When the engine crankcase halves were separated, the propeller governor idler gear and thrust washer were found lying in the lower portion of the forward oil gallery. When installed, the propeller governor idler gear shaft extends into the forward oil gallery, which houses the propeller governor idler gear and propeller governor drive shaft. The propeller governor idler gear shaft is held in place by a setscrew, accessible only when the engine case halves have been separated. At overhaul, installation procedures for the setscrew are provided in Textron Lycoming Service Instruction No. 1343A, dated February 4, 1991. After installation of the setscrew, using a small diameter center punch tool, the threads in the engine case that retain the setscrew are to be peened to prevent the setscrew from backing out. When installed, the pointed tip of the setscrew locks into a predrilled keyway located on the forward portion of the propeller idler shaft, which prevents the propeller idler shaft from moving or rotating. A copy of Textron Lycoming Service Instruction No. 1343A is included in the public docket for this accident.
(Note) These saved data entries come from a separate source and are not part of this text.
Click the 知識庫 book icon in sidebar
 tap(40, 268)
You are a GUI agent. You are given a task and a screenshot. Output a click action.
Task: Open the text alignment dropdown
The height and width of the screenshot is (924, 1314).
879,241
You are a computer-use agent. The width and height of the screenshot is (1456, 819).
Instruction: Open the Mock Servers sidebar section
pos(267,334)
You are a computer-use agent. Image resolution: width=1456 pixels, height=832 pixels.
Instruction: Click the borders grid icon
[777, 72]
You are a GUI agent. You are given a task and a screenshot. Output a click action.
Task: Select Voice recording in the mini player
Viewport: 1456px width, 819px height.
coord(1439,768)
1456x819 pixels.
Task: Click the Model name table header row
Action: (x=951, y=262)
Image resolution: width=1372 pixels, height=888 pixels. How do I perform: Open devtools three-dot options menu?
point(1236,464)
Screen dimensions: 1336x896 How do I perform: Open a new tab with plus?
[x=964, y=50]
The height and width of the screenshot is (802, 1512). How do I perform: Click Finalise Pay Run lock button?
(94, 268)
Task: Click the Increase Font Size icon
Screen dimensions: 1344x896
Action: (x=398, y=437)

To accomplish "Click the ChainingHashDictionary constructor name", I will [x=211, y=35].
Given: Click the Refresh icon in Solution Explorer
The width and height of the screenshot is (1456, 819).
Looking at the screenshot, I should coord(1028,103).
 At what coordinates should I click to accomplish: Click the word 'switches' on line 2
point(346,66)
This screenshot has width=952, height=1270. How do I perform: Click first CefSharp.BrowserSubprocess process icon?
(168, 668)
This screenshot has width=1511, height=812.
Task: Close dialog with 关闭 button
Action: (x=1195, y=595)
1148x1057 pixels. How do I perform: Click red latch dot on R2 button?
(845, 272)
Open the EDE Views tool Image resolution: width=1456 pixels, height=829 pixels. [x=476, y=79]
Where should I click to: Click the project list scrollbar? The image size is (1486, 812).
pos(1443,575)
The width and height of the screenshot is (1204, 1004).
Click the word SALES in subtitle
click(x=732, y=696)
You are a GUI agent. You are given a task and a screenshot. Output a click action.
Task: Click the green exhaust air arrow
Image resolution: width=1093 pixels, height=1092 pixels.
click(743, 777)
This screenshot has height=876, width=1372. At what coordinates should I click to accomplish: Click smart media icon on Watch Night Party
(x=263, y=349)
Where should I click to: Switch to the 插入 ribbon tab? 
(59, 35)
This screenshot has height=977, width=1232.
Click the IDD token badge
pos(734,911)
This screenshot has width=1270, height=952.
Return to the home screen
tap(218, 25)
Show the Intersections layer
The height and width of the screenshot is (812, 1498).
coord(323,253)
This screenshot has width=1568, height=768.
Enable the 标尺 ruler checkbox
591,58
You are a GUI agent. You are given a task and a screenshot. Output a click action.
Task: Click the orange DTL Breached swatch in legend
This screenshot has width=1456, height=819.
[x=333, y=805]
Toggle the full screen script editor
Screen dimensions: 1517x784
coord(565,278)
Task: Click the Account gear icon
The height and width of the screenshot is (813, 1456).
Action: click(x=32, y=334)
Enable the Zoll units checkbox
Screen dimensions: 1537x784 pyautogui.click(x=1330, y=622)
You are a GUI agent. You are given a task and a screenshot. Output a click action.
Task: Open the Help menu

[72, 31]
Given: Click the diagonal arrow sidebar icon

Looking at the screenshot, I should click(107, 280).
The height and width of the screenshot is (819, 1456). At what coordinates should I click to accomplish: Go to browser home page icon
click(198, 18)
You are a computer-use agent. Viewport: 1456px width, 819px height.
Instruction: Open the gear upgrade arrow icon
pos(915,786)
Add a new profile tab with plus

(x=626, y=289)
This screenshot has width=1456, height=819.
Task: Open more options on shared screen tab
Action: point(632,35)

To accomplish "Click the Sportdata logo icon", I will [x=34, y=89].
The setscrew was not disturbed during the engine tear down and inspection.

At the completion of the engine tear down, the following engine components were sent to the National Transportation Safety Board's Materials Laboratory for examination and metallurgical investigation. Those items consisted of: A forward (sectioned) piece of the crankcase half that contained the setscrew, propeller governor idler gear, propeller governor drive shaft, and the thrust washer.

Setscrew Examination

A Senior Safety Board metallurgist reported that the setscrew was discovered loose within the crankcase half. He noted that the inner tip of the idler gear shaft setscrew was located about 0.01-inch back from the bore of the idler gear shaft hole within the idler gear shaft boss. Prior to removing the setscrew, a cotton swab was used to sample material in the area of the setscrew. According to the metallurgist, while taking the sample, he discovered that he was able to rotate the setscrew using just the tip of the cotton swab. After the setscrew was removed, a scanning electron microscopy (SEM) was used to examine the beveled setscrew tip end. The examination revealed a spiral pattern of deformation, and the tip set screw was fractured. He added that the lower edge of the setscrew hole had a deformation lip consistent with the rotation of the propeller idler shaft. The metallurgist reported that an examination of the hex end of the setscrew revealed a single area of flattened and deformed material, consistent with the peening process outlined in the Textron Lycoming Service Instruction No. 1343A. He added that the deformed material extended into the hex, but the material appears to have been moved back by the insertion of an allen wrench tool into the hex. He remarked that these signatures were consistent with removing or loosening of the set setscrew.

Safety wire / Three-quarter inch hex head plug

When assembled on the engine, the three-quarter inch hex head plug should be secured in place with safety wire that is threaded through a tang in the crankcase flange. A hole for safety wire was available, but no safety wire was present. Additionally, the owner/pilot reported that the entire crankcase was striped and repainted gray at the time of the overhaul. According to the Safety Board metallurgist who conducted the metallurgical investigation, a detailed inspection of the safety wire tang showed no evidence of paint disturbance or any other evidence of safety wire being applied at that location. For comparison, the section of the crankcase containing the safety wire tang was mounted in a vise and 0.032-inch-diameter safety wire was threaded through the safety wire hole. According to the Safety Board metallurgist, there was clear disturbance of the paint after threading the safety wire through the hole.

A complete copy of the Safety Board's factual materials laboratory report is included in the public docket for this accident.

WRECKAGE RELEASE

The Safety Board released the wreckage, located at Seward, to the owner's representatives on August 16, 2004, but retained various engine components pending NTSB metallurgical investigation. The engine components were retained by the Safety Board for examination until their release on May 26, 2005.